== TASK PROMPT ==
For the entries that follow, restate word for word the line containing "Matthews.ie partner with", the line containing "View All Programmes (154, 1555)", and every line that lies between them.
[TASK MATERIAL Boundary: Start]
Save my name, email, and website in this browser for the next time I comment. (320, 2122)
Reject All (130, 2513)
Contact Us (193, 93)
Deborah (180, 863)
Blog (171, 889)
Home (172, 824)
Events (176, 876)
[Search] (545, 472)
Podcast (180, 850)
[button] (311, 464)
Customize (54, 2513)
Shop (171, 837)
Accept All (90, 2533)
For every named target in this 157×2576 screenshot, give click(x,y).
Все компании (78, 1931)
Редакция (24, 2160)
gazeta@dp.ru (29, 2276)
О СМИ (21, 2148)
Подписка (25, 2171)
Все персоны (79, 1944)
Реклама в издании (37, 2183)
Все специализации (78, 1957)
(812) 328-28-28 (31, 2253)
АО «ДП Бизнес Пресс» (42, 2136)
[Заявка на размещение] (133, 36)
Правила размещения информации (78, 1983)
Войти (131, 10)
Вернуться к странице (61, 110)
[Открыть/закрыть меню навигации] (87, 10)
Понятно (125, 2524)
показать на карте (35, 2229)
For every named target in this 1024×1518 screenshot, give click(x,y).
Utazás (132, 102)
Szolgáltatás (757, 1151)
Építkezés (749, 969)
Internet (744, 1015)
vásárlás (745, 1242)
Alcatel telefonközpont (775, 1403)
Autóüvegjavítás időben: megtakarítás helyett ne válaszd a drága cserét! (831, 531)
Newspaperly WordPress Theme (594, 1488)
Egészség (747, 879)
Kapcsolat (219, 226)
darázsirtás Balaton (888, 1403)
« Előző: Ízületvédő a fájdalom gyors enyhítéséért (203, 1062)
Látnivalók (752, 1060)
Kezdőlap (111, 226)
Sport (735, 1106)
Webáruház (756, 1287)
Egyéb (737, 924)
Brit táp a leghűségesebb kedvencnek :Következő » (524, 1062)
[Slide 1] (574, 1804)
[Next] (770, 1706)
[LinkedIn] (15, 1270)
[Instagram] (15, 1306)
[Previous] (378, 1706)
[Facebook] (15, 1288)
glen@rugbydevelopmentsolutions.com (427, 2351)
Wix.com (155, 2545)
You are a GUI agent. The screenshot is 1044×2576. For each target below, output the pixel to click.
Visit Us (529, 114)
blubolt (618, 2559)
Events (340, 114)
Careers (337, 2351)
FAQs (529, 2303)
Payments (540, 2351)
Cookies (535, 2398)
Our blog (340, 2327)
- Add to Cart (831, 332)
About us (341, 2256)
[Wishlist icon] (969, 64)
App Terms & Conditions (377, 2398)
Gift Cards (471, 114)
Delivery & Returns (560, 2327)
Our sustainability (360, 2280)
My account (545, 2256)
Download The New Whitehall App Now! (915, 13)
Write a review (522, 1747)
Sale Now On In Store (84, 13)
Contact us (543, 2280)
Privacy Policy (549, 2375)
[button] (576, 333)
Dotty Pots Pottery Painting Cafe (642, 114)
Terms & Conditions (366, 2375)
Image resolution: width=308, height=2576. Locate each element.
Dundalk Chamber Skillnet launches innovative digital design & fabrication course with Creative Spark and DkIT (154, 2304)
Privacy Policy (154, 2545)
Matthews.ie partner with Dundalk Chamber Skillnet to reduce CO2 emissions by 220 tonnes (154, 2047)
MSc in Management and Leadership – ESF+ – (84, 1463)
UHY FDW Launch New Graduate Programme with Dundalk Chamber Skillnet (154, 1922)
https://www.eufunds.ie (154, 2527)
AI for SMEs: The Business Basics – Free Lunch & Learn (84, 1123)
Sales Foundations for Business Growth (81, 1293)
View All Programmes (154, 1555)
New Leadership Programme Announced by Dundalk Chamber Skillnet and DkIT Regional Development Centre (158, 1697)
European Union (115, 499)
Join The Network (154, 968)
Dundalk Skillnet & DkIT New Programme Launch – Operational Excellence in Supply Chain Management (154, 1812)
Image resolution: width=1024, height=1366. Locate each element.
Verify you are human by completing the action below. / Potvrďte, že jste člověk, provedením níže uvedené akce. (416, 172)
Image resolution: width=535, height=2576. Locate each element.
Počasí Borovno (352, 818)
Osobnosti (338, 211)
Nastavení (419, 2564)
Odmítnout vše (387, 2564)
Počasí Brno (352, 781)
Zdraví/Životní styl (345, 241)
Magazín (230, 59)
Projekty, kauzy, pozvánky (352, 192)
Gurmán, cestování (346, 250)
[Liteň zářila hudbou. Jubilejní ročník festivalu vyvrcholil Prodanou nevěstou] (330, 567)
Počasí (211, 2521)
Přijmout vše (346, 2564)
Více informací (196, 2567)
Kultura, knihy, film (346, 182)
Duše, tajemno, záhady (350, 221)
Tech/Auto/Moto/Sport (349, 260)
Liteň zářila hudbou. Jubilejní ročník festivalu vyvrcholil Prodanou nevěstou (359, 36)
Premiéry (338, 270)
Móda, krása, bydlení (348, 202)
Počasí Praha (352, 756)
[TASK MATERIAL Boundary: End]
== RESULT OF THE TASK ==
Matthews.ie partner with Dundalk Chamber Skillnet to reduce CO2 emissions by 220 tonnes (154, 2047)
MSc in Management and Leadership – ESF+ – (84, 1463)
UHY FDW Launch New Graduate Programme with Dundalk Chamber Skillnet (154, 1922)
https://www.eufunds.ie (154, 2527)
AI for SMEs: The Business Basics – Free Lunch & Learn (84, 1123)
Sales Foundations for Business Growth (81, 1293)
View All Programmes (154, 1555)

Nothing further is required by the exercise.